A 49-year-old male presented with a 1-year history of combined bulbar and pseudobulbar dysarthria, involuntary movements, and gait instability. Laboratory evaluation showed a decreased serum ceruloplasmin of <0.06 g/L. Despite mild elevation of aspartate aminotransferase (54 E/L) and alanine aminotransferase (101 E/L), liver function (international normalized ratio, albumin, and bilirubin) was preserved. Magnetic resonance imaging (MRI) showed an abnormal attenuation of bilateral basal ganglia and cerebellar atrophy (Fig. 1). A brain computed tomography scan revealed hyperdensity of the basal ganglia and dentate nucleus. Because these findings were strongly suggestive of Wilson's disease (WD), our workup continued to focus on further establishing this diagnosis. The ophthalmologist did not see Kayser-Fleischer (KF) rings, and 24-hour urine collection demonstrated a 0.6-umol copper loss per day (normal, 0.0-1.2 umol/day). According to the WD scoring system in the European Association for the Study of the Liver (EASL) guidelines, the diagnosis of WD was established (Table 1). To confirm this diagnosis and evaluate the degree of fibrosis, a liver biopsy was performed. However, copper staining on the liver biopsy specimen was negative. Determination of dry weight of copper was not available. Minor fibrosis and mild steatosis was noted without inflammation. In addition, extensive deposition of iron was noted, inconsistent with the diagnosis of WD (Fig. 2). Serum ferritin was elevated (2,908 ug/L) with a normal transferrin. The elevated ferritin in combination with the neurological symptoms, liver biopsy, MRI findings, and low ceruloplasmin was consistent with the diagnosis of aceruloplasminemia and less so with WD. At this point, a positive family history of aceruloplasminemia in the children of the patient's maternal aunt was revealed. Finally, analysis for the ATP7B gene revealed no mutation and therefore did not support the diagnosis of WD.
|Typical Clinical Symptoms and Signs||Score||Score of Our Patient|
|Serum ceruloplasmin||Normal (>0.2 g/L)||0|
|Coombs-negative hemolytic anemia||Present||1|
|Liver copper (in the absence of cholestasis)||>5× ULN (>4 μmol/g)||2|
|Normal (<0.8 μmol/g)||−1|
|Urinary copper (in the absence of acute hepatitis)||Normal||0||0|
|Normal, but >5× ULN after D-penicillamine||2|
|Mutation analysis||On both chromosomes detected||4|
|On 1 chromosome detected||1|
|No mutations detected||0||0|
|4 or more||Diagnosis established|
|3||Diagnosis possible, more tests needed|
|2 or less||Diagnosis very unlikely|
Aceruloplasminemia is an extremely rare (1:2,000,000) autosomal recessive disorder associated with low serum ceruloplasmin and neurological symptoms. In WD, neurological symptoms develop as a result of copper accumulation and in aceruloplasminemia as a result of iron accumulation in the central nervous system.
In aceruloplasminemia, iron accumulation in brain and liver is the result of disturbances of iron metabolism because of loss-of-function mutations of the ceruloplasmin gene. These adults present with basal gangliar neurodegeneration (leading to dementia, dysarthria, and dystonia), retinal degeneration, diabetes mellitus, near-absent circulating serum ceruloplasmin, and elevated serum ferritin. Liver biopsy reveals normal hepatic architecture with abundant iron deposition without copper accumulation.

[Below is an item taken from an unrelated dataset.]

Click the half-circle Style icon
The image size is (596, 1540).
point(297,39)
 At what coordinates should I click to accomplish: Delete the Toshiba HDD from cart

In WD, copper accumulation in brain and liver is the result of defective biliary excretion of copper. Key features are liver disease, neuropsychiatric disturbances, and KF rings of the cornea. Dry weight of >250 μg/g of copper in a liver biopsy establishes the diagnosis, but normal values can be found because of inhomogeneous distribution of copper in the liver. Because clinical symptoms vary and no single test is specific, a WD scoring system based on all available tests was developed, with a good diagnostic accuracy (Table 1). According to the EASL guideline, a score of ≥4 points establishes the diagnosis of WD. This differs from the original scoring system, which defines this score as “highly likely” for the diagnosis of WD, thus forcing the clinician to consider an alternative diagnosis. This is illustrated in our case with a score of 4 points (very low serum ceruloplasmin and severe neurological symptoms), who instead fits the diagnosis of aceruloplasminemia, rather than WD. The American Association for the Study of Liver Diseases guidelines emphasize more clearly that dry liver biopsy is needed to confirm the diagnosis. Obviously, confirming the diagnosis is important because the treatment for the two diseases differs.
In conclusion, we present a case with aceruloplasminemia, which fulfilled the WD criteria as presented in the EASL guidelines. Therefore, we suggest to change the interpretation of a total score of 4 or more from “diagnosis established” to highly likely. Then, an alternative diagnosis, such as aceruloplasminemia, should be considered.